— Start Material for the task —
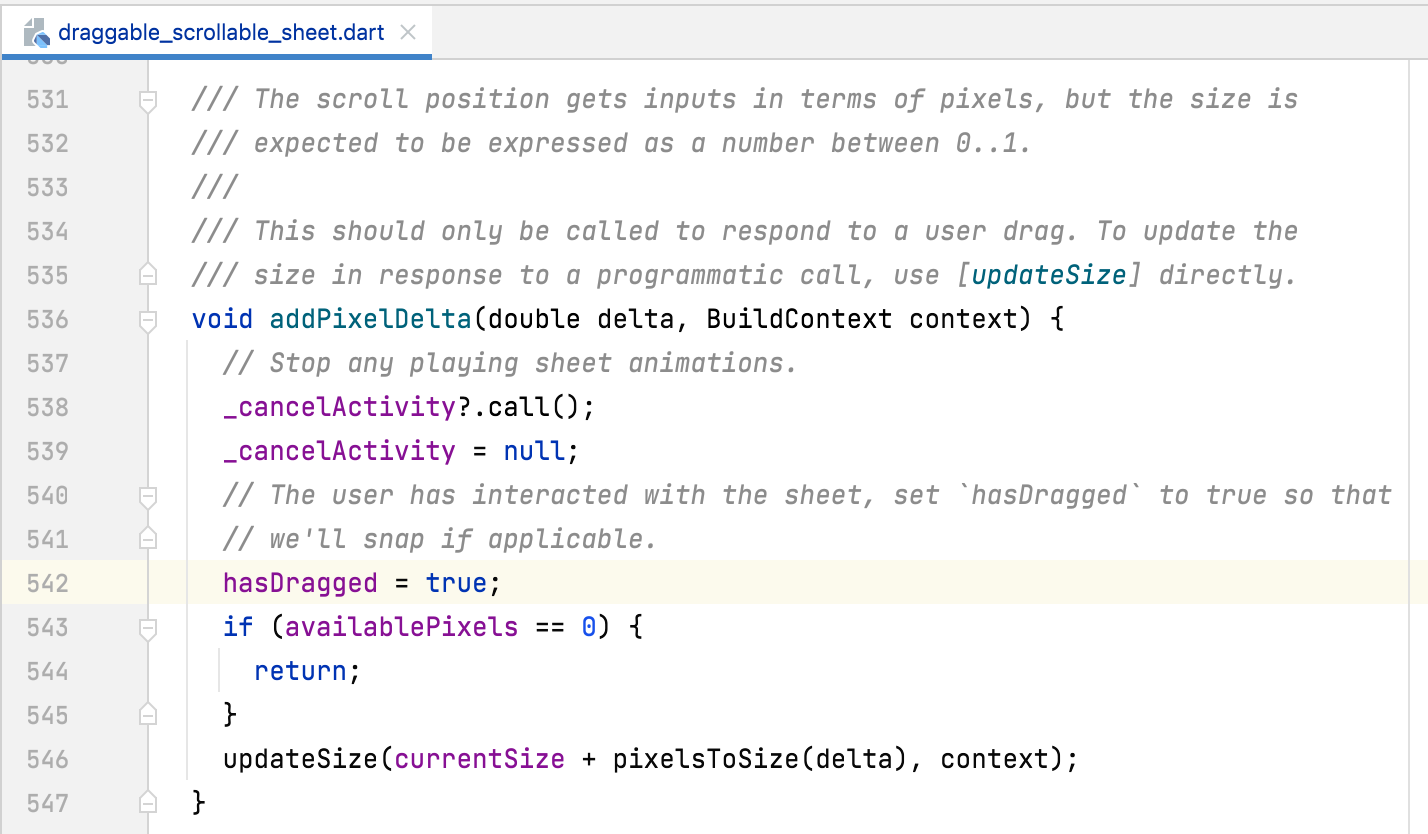This screenshot has height=834, width=1428.
Task: Collapse the doc comment block above addPixelDelta
Action: (147, 99)
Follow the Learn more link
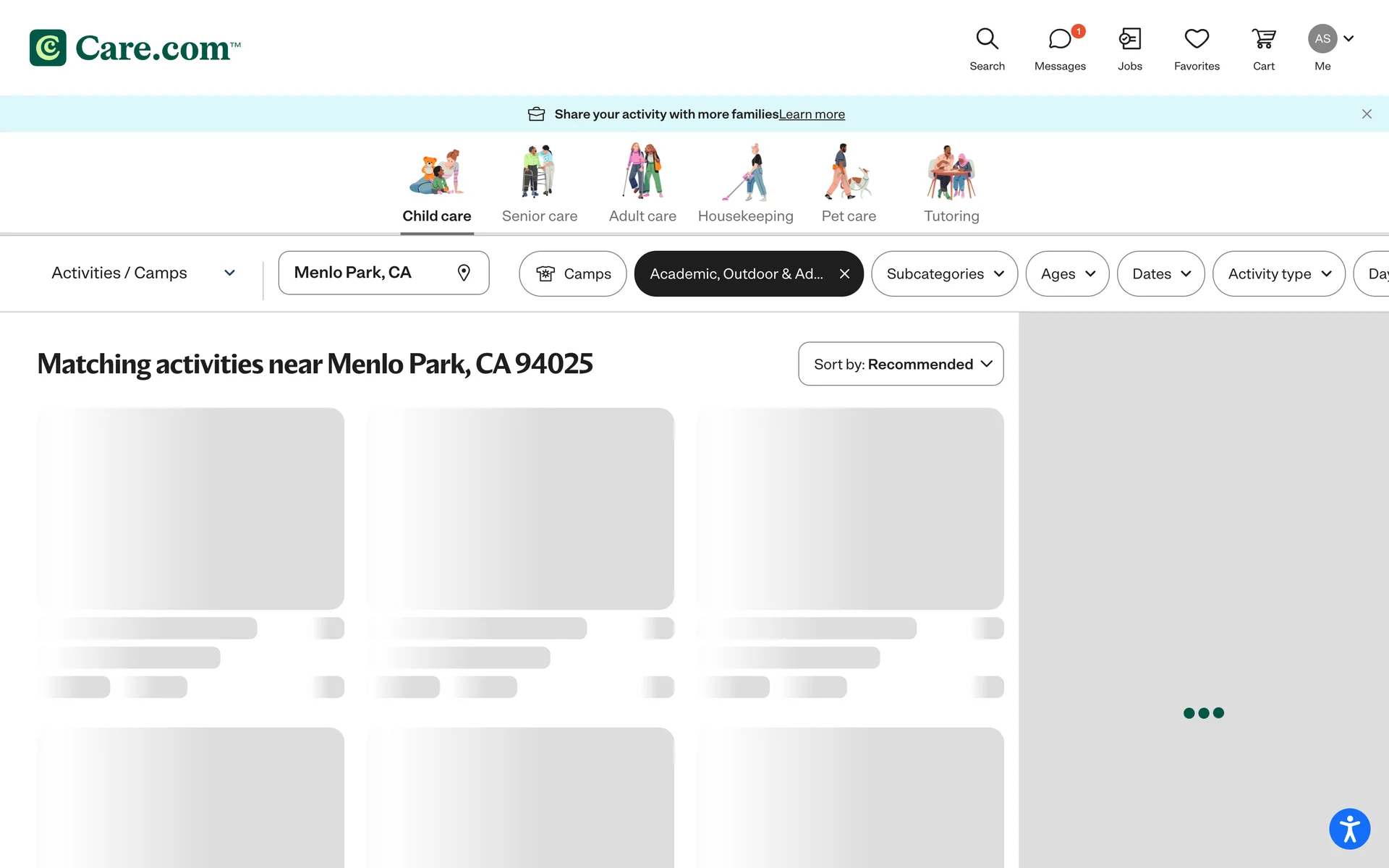 [x=812, y=114]
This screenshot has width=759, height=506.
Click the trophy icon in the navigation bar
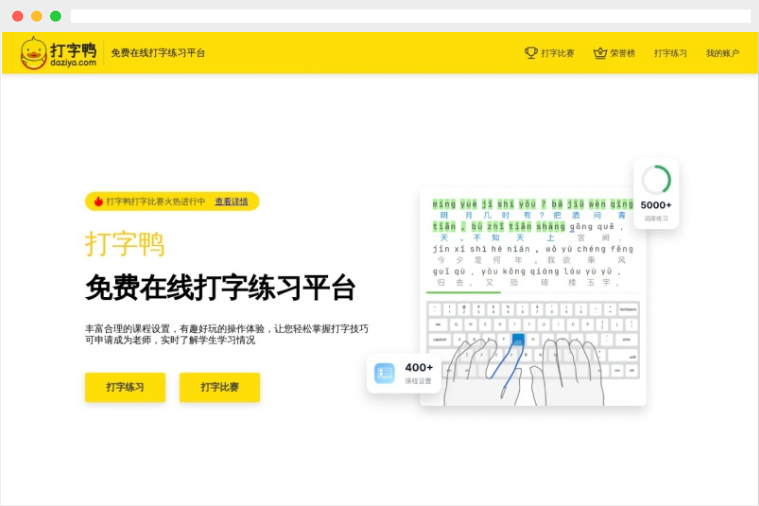click(x=531, y=53)
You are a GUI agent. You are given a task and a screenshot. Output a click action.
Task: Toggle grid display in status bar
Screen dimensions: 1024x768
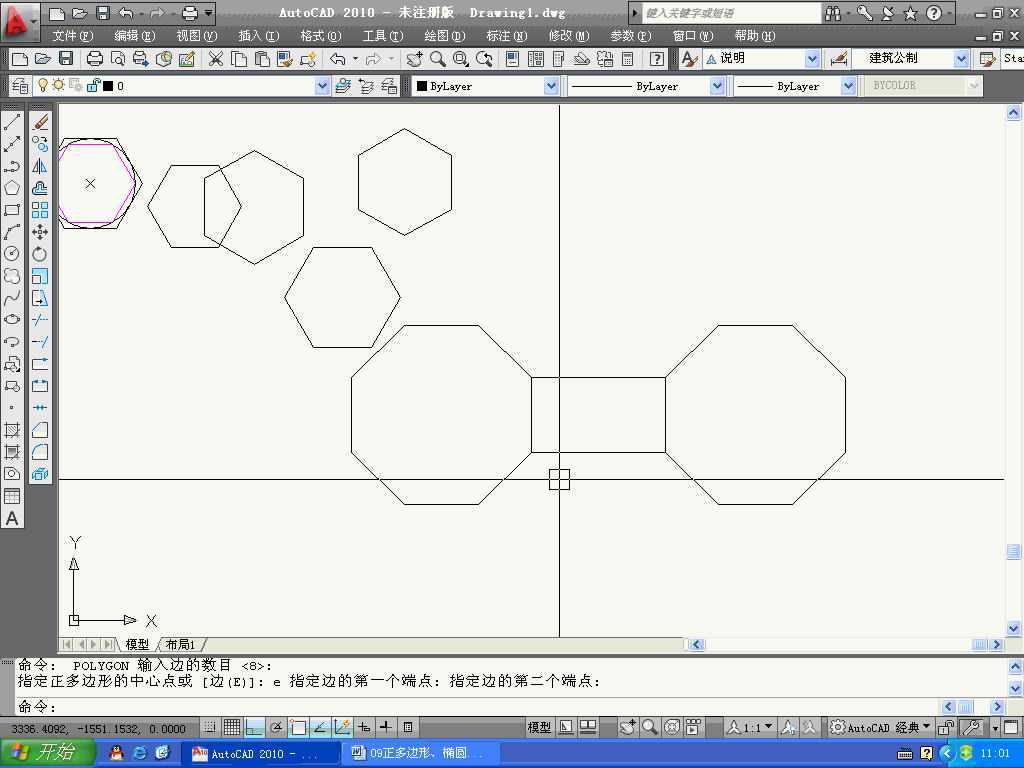pyautogui.click(x=232, y=727)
— End Material for the task —
◆ Goal
Rewrite all of the items above, changing "navigation bar" to "menu bar" and keeping everything else the same. Omit the pictures.

◆ The solution
This screenshot has height=834, width=1428.
Task: Collapse the doc comment block above addPixelDelta
Action: (147, 99)
Follow the Learn more link
 [x=812, y=114]
This screenshot has width=759, height=506.
Click the trophy icon in the menu bar
click(x=531, y=53)
You are a GUI agent. You are given a task and a screenshot. Output a click action.
Task: Toggle grid display in status bar
Screen dimensions: 1024x768
pyautogui.click(x=232, y=727)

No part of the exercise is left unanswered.